What is called policy is sometimes spoken of in the same sense as prudence, but its nature is cunning. It is a thing of many aspects and of many tongues; it can appear in any form and speak in any language. It is sometimes called management, but is not worthy of that good name, inasmuch as it is but a compound of sagacity and deceit, of duplicity and of meanness. It puts on the semblance of kindness and concern for your good, but its heart is treachery and selfishness.
This principle, strange as it may seem, is of very extensive influence. It is adopted and acted upon by multitudes, who claim to be respectable and intelligent men, and is not confined to the few or those of the baser sort. Its devotees may not be aware that this is their ruling principle of action. They mistake its meaning by giving it a wrong name. They call it prudence, discretion, wisdom. Alas! it is not guided by the high principles of integrity, which beautify and adorn those noble attributes of perfect manhood. Its appropriate name is policy, the sister of cunning, the child of deception and duplicity.
This principle of double dealing, of artful accommodation and management, is eminently characteristic of the present age. It meets every man on his blind side, and by stratagem makes a tool of him to accomplish its own wily and selfish purposes. If he is weak, it deceives him by its artifices; if he is vain, it puffs up his vanity by flattery; if he is avaricious, it allures him with the prospect of gain; if he is ambitious, it promises him promotion; if he is timid, it threatens him. Its leading maxim is, “The end justifies the means,” and, in pursuing its end, it sticks at nothing that promises success. It may be traced in all departments of business and through all grades of society, from the grand councils of the nation to the little town or parish meeting. Instead of acting in open daylight, pursuing the direct and straightforward path of rectitude and duty, you see men extensively putting on false appearances, working in the dark, and carrying their plans by stratagem and deceit; nothing open, nothing direct and honest; one thing is said, and another thing is meant. When you look for a man in one place, you find him in another. With flattering lips and a double heart do they speak. Their language and conduct do not proceed from fixed principles and open-hearted sincerity, but from a spirit of duplicity and selfish policy.
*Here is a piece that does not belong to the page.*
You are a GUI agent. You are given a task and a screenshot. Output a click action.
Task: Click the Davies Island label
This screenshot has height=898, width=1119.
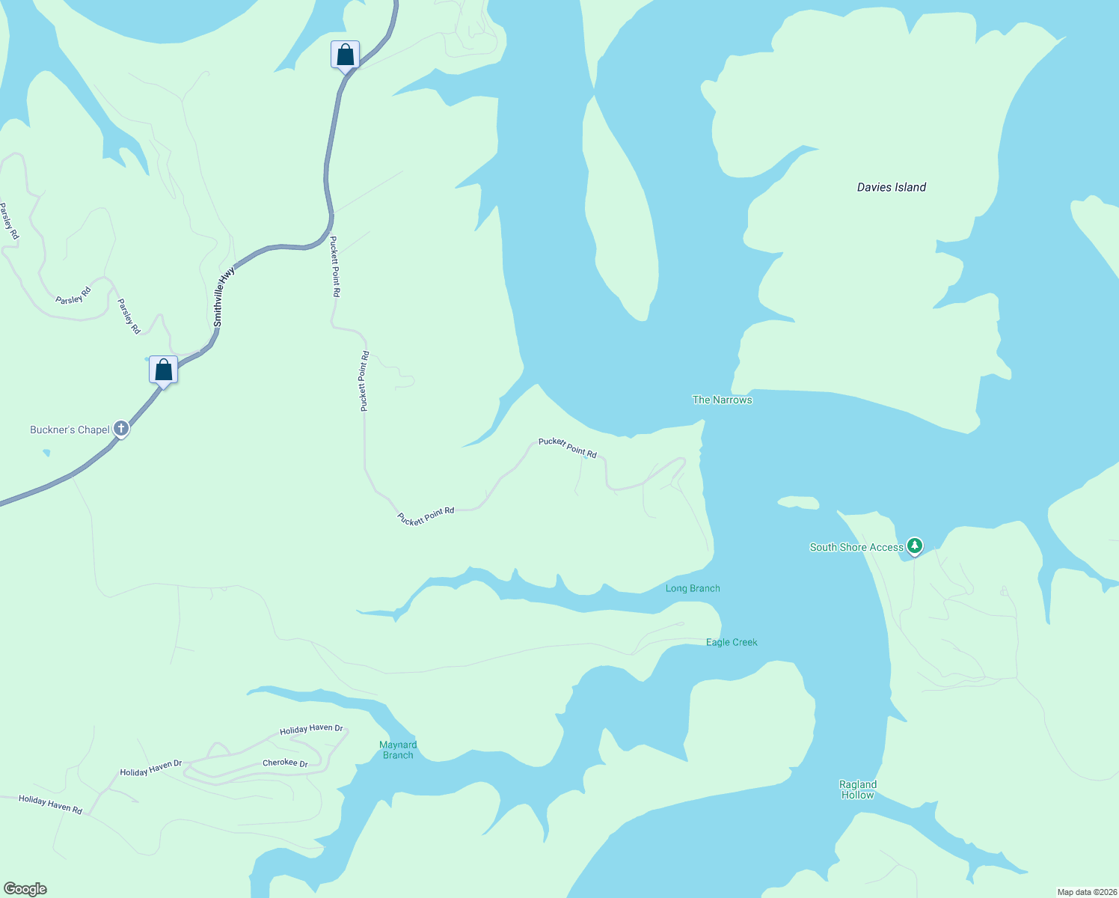tap(891, 187)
Prudence, caution, and business management are not only a necessity, but are commended as the price of success in worldly affairs. They have the sanction of our best judgment, and offend no moral sense of right. But against mere policy every young man who has any desire of lasting respectability and influence ought most carefully be on his guard. Nothing can be more fatal to reputation and success in life than to acquire the character of an artful intriguer, one who does all things with the ulterior design of furthering his own ends. He may succeed for a time; but he will soon be found out, and when found out will be despised. He who acts on this principle thinks that nobody knows it; but he is wretchedly mistaken. The thin disguise that is thrown over the inner man is soon seen through by every one, and while he prides himself on being very wise and keeping his designs out of sight, all persons of the least discernment perfectly understand him, and despise him for thinking he could make fools of them.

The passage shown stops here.